During 2001, we connected our facilities to natural gas pipelines for heat generation and fusion processes. The facilities at Pedro de Valdivia, María Elena and Coya Sur gradually switched over to natural gas during the second half of 2001. During the second half of 2002, the lithium carbonate facility was also connected. Our industrial equipment has a dual system that allows operation either with natural gas or with diesel. After certain minor investments, most of our industrial equipment could also operate with fuel oil.

The contract pursuant to which we receive natural gas, was subscribed with Distrinor S.A. on May 22, 2001. The same is of a “fixed nature”, extends for a period of 10 years beginning on June 1, 2001 and we have estimated that covers approximately 3,850,000 million Btu per year. For a discussion of risks related to natural gas supply see “Item 3. Key Information – Risk Factors”

We obtain ammonium nitrate, sulfur and soda ash from several large suppliers, principally in Chile, Canada and the United States, respectively, under long-term contracts or general agreements, some of which contain provisions for annual revisions of prices, quantities and deliveries. Prior to beginning production of potassium chloride at our Atacama Salar facility in late 1995, we obtained potassium chloride requirements principally from suppliers in Chile (under a long-term contract), and in Canada and Israel (under spot contracts). As a result of the commencement of production of potassium chloride, we have decreased our purchases of potassium chloride. Currently we acquire potassium chloride from Sociedad Chilena del Litio Limitada, a local supplier, pursuant to a contract that expires in 2009. Natural gas and diesel fuel are obtained under contracts terminable upon specified notice by either party and which generally provide for sales of fuel at international market prices.

We believe that all of the contracts and agreements between SQM and third-party suppliers with respect to our principal raw materials contain standard and customary commercial terms and conditions. During the past ten years, we have experienced no significant difficulties in obtaining adequate supplies of necessary raw materials at market prices, and do not expect to experience any such difficulties in the future.

Government regulations

We are subject to the full range of government regulations and supervision generally applicable to companies engaged in business in Chile, including labor laws, social security laws, public health laws, consumer protection laws, environmental laws, securities laws and anti-trust laws. These include regulations to ensure sanitary and safe conditions in manufacturing plants.

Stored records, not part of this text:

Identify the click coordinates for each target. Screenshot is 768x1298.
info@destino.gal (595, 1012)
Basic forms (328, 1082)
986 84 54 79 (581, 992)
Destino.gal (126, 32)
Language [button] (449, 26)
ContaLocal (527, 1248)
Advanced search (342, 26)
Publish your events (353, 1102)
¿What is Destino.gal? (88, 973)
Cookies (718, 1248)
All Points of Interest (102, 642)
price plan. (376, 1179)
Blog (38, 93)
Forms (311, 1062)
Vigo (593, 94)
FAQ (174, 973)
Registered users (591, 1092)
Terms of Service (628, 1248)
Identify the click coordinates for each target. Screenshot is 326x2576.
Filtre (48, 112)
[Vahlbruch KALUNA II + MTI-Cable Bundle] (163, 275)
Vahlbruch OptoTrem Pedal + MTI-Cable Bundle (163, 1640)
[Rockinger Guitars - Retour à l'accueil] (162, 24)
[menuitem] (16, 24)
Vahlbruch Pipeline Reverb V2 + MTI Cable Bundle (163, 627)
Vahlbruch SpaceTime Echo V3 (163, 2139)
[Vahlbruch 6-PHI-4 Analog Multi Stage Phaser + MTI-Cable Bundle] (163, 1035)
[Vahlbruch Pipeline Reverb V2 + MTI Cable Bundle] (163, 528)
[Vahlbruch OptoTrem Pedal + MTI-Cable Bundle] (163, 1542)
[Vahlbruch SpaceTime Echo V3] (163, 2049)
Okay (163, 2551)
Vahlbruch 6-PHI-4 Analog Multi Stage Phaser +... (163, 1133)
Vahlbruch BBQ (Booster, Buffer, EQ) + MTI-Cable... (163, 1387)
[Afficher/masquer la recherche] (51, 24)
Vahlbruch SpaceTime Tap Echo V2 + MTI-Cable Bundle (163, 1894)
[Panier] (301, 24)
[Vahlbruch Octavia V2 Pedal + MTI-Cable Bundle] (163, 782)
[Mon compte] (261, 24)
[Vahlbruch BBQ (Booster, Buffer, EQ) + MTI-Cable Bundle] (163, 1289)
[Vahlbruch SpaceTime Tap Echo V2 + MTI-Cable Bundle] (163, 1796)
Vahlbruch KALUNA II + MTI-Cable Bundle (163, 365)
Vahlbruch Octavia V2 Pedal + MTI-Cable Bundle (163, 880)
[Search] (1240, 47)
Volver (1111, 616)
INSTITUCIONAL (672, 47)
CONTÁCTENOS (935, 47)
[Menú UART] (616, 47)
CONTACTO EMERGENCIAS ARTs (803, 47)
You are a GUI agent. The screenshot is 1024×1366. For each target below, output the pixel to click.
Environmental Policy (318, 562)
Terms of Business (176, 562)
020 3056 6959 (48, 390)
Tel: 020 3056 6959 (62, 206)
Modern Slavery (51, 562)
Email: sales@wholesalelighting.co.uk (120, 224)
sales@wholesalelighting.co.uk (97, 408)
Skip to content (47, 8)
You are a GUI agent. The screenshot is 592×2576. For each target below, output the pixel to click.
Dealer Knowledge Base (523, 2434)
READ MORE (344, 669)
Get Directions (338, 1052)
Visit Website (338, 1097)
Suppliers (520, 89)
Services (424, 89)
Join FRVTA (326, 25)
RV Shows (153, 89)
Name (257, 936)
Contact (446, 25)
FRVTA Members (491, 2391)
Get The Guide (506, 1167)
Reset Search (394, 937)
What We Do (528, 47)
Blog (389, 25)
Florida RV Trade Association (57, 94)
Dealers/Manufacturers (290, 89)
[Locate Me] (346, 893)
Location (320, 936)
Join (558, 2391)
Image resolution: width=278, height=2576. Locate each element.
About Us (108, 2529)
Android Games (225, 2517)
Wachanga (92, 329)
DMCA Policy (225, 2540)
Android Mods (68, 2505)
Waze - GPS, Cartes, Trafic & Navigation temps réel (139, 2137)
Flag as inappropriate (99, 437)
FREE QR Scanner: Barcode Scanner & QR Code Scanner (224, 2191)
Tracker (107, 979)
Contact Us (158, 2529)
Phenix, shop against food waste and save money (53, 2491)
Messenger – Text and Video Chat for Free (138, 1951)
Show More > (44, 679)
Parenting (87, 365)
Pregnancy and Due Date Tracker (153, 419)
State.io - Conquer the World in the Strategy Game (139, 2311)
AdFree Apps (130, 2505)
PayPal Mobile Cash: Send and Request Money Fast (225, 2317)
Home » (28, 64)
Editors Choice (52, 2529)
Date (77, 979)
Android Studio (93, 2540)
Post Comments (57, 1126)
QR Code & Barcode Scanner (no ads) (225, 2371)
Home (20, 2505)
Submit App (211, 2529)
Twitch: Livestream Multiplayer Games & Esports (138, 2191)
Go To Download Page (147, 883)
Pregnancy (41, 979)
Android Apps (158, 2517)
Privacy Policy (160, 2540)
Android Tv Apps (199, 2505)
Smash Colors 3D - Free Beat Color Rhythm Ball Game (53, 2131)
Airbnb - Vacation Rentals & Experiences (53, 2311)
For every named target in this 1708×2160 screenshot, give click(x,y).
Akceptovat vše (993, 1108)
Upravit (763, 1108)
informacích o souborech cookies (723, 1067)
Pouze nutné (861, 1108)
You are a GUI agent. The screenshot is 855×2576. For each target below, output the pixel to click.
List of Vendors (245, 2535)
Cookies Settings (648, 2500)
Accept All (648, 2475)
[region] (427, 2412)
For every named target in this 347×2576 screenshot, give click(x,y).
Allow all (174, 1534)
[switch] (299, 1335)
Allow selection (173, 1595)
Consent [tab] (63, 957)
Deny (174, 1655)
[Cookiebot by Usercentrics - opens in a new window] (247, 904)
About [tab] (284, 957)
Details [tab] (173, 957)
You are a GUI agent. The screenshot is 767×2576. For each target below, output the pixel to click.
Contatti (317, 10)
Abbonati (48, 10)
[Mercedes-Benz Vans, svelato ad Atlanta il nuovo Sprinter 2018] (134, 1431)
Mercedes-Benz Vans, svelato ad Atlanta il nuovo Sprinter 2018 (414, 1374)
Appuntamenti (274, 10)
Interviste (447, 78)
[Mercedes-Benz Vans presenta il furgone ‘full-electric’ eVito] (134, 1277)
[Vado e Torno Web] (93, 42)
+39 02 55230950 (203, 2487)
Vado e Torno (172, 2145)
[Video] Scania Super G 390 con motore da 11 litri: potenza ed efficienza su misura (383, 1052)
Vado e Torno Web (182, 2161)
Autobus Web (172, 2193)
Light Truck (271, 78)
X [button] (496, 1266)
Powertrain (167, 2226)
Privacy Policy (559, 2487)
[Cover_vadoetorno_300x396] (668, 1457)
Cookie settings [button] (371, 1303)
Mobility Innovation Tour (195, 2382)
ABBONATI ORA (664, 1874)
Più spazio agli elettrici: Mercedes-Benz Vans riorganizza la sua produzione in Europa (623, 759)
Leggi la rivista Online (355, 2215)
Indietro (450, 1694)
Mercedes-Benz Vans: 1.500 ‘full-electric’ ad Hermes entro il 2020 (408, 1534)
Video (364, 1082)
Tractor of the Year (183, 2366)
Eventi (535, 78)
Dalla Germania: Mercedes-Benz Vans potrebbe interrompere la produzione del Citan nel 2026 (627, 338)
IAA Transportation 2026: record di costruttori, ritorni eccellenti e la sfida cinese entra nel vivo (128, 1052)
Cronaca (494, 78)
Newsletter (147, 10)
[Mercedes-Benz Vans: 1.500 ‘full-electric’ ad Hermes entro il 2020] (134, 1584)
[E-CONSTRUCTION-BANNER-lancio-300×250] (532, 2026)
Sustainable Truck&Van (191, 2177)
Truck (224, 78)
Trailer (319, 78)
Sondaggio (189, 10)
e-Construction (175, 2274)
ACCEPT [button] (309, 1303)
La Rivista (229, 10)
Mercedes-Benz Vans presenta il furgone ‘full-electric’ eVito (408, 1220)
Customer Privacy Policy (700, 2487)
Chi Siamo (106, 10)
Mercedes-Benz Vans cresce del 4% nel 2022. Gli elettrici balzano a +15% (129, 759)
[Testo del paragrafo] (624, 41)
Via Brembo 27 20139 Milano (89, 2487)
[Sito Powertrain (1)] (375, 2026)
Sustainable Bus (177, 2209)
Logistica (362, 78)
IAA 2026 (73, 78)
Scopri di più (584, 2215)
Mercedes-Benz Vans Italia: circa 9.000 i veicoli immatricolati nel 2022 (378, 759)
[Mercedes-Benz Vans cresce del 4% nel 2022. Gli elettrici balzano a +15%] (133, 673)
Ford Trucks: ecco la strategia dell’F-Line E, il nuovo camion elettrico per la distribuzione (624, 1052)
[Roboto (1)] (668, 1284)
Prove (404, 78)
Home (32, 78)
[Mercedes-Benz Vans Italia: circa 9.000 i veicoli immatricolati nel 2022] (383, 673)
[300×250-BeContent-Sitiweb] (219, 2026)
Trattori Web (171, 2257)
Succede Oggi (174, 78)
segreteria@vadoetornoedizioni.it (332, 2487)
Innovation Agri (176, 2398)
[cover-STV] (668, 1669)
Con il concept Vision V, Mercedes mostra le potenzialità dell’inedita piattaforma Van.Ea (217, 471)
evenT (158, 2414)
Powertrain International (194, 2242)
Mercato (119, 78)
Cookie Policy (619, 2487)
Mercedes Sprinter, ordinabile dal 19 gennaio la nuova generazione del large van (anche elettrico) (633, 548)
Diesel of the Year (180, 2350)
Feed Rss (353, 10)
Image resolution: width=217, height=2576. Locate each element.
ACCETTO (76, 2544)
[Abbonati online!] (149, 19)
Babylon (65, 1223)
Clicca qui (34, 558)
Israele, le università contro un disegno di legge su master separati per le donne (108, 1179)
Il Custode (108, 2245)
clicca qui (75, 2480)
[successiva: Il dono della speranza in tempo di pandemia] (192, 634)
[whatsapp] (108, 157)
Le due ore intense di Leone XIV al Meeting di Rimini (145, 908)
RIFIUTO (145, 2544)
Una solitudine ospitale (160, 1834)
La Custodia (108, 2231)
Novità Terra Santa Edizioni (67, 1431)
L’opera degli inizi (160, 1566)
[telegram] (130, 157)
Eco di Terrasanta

We conduct our mining operations pursuant to exploration concessions and exploitation concessions granted pursuant to applicable Chilean law. Exploitation concessions, which account for the majority of the mining rights held by SQM, including all of our concessions relating to land which is currently being mined, essentially grant a perpetual right to conduct mining operations in the areas covered by the concessions, provided that annual concession fees are paid. We also hold water rights obtained from the Chilean water regulatory authority for a supply of water from rivers or wells near our production facilities sufficient to meet our current and anticipated operational requirements. We operate port facilities at Tocopilla for shipment of products and delivery of certain raw materials pursuant to maritime concessions, under applicable Chilean laws, which are normally renewable on application, provided that such facilities are used as authorized and annual concession fees are paid.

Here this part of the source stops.